━━ SUPPLIED DATA ━━

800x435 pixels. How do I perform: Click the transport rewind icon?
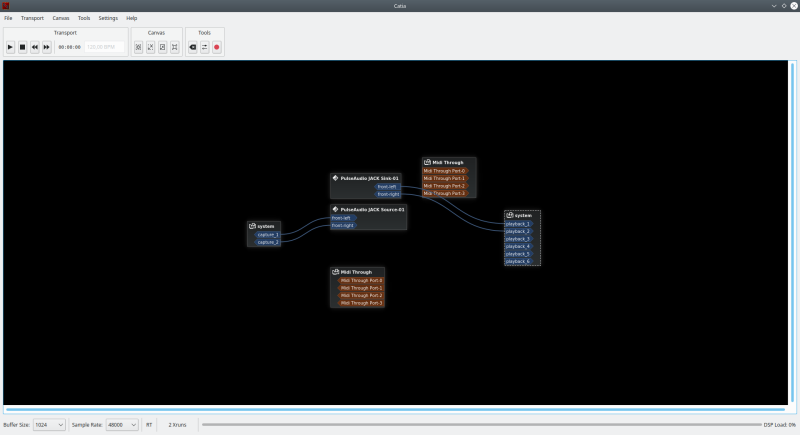[x=34, y=47]
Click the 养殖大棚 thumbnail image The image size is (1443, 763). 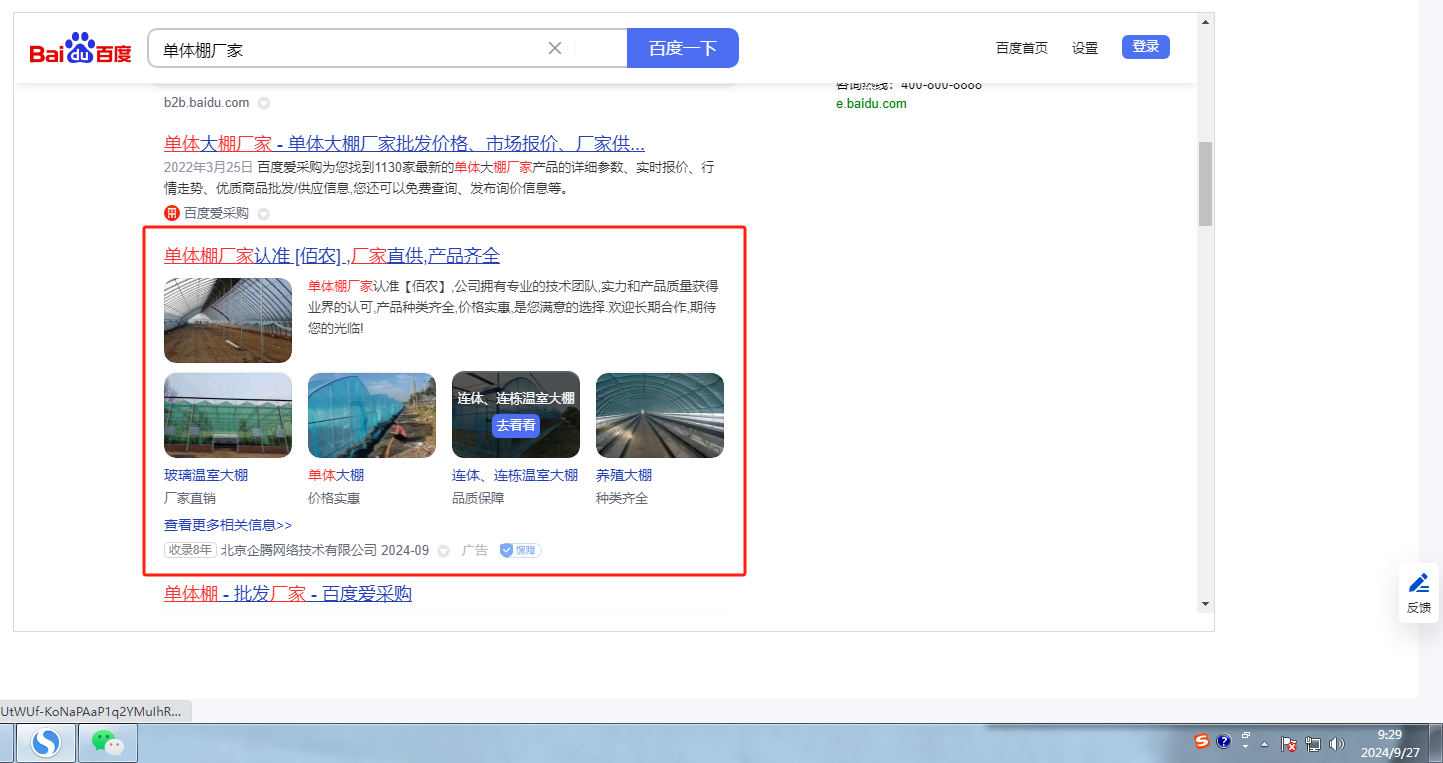click(659, 415)
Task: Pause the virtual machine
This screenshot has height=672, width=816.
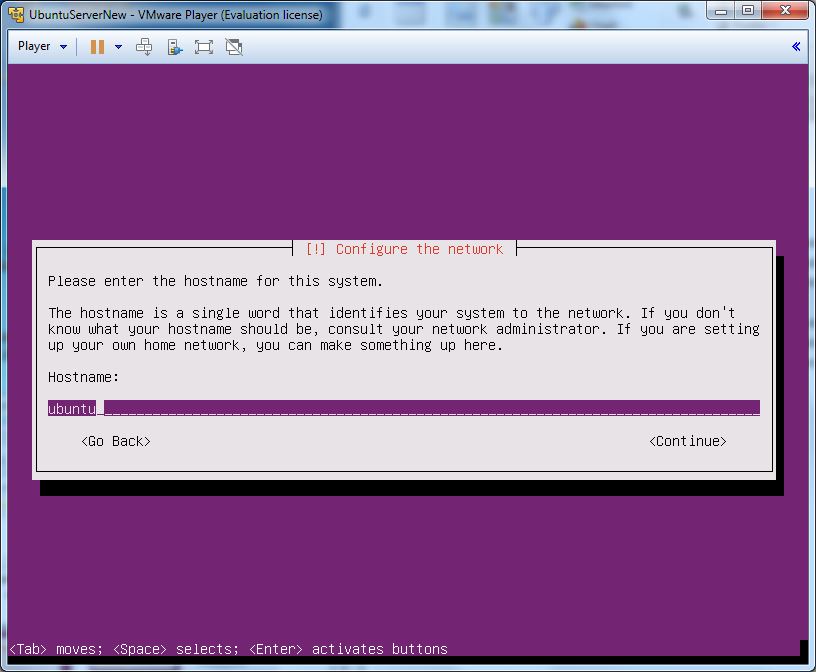Action: point(97,47)
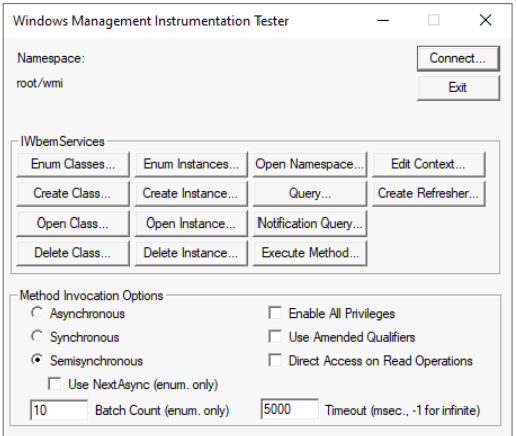Image resolution: width=516 pixels, height=436 pixels.
Task: Click the Connect... button
Action: 458,59
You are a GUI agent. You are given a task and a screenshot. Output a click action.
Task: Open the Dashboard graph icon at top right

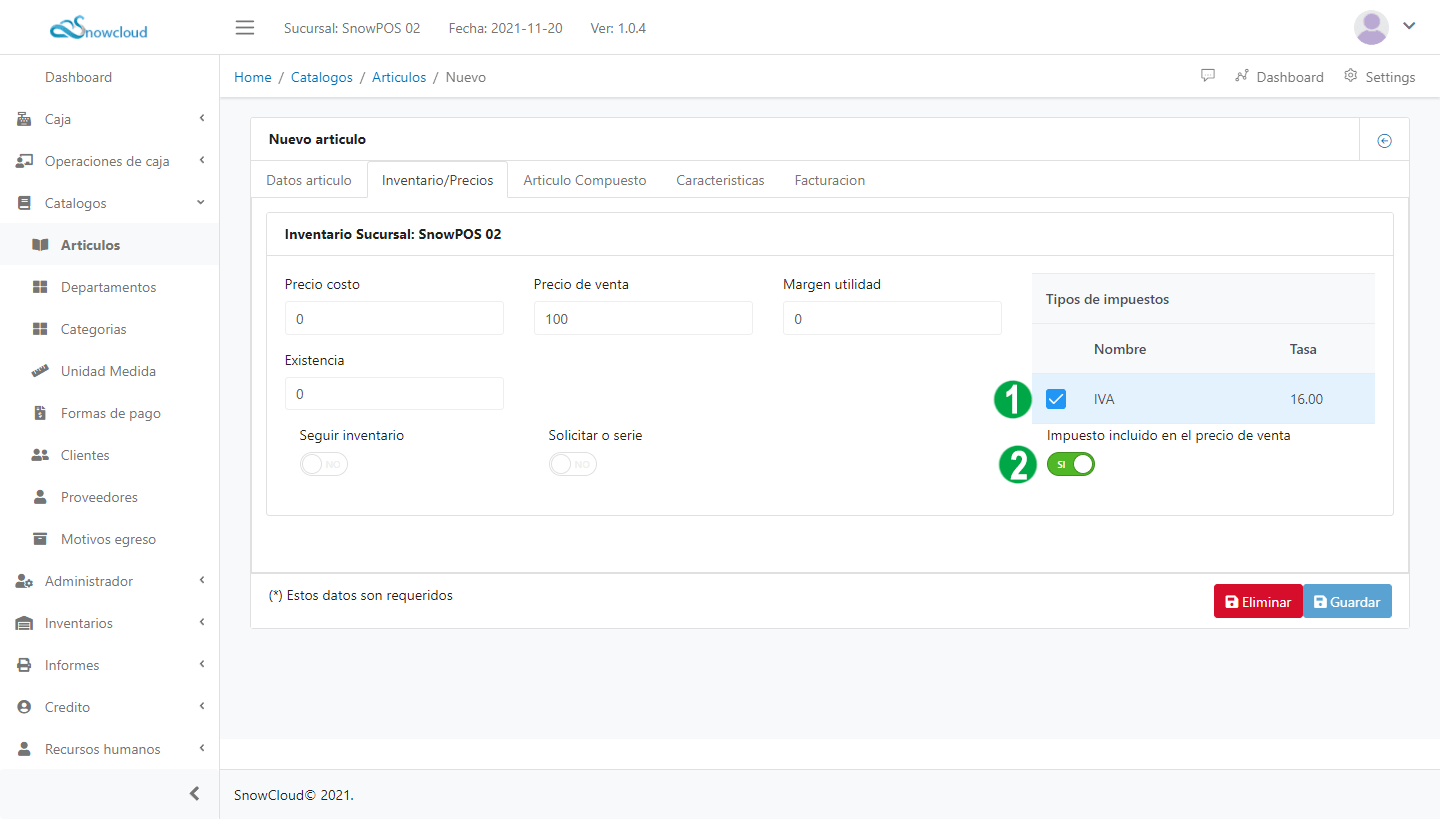pyautogui.click(x=1242, y=76)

━━━

WORK TO COMPLETE:
Reproduce the lines from the line containing "Task: Pause the virtual machine" through the end of the records above, exactly and inclusively, omitting pictures.

SOLUTION:
Task: Pause the virtual machine
This screenshot has height=672, width=816.
Action: point(97,47)
Image resolution: width=516 pixels, height=436 pixels.
Task: Click the Connect... button
Action: 458,59
You are a GUI agent. You are given a task and a screenshot. Output a click action.
Task: Open the Dashboard graph icon at top right

pyautogui.click(x=1242, y=76)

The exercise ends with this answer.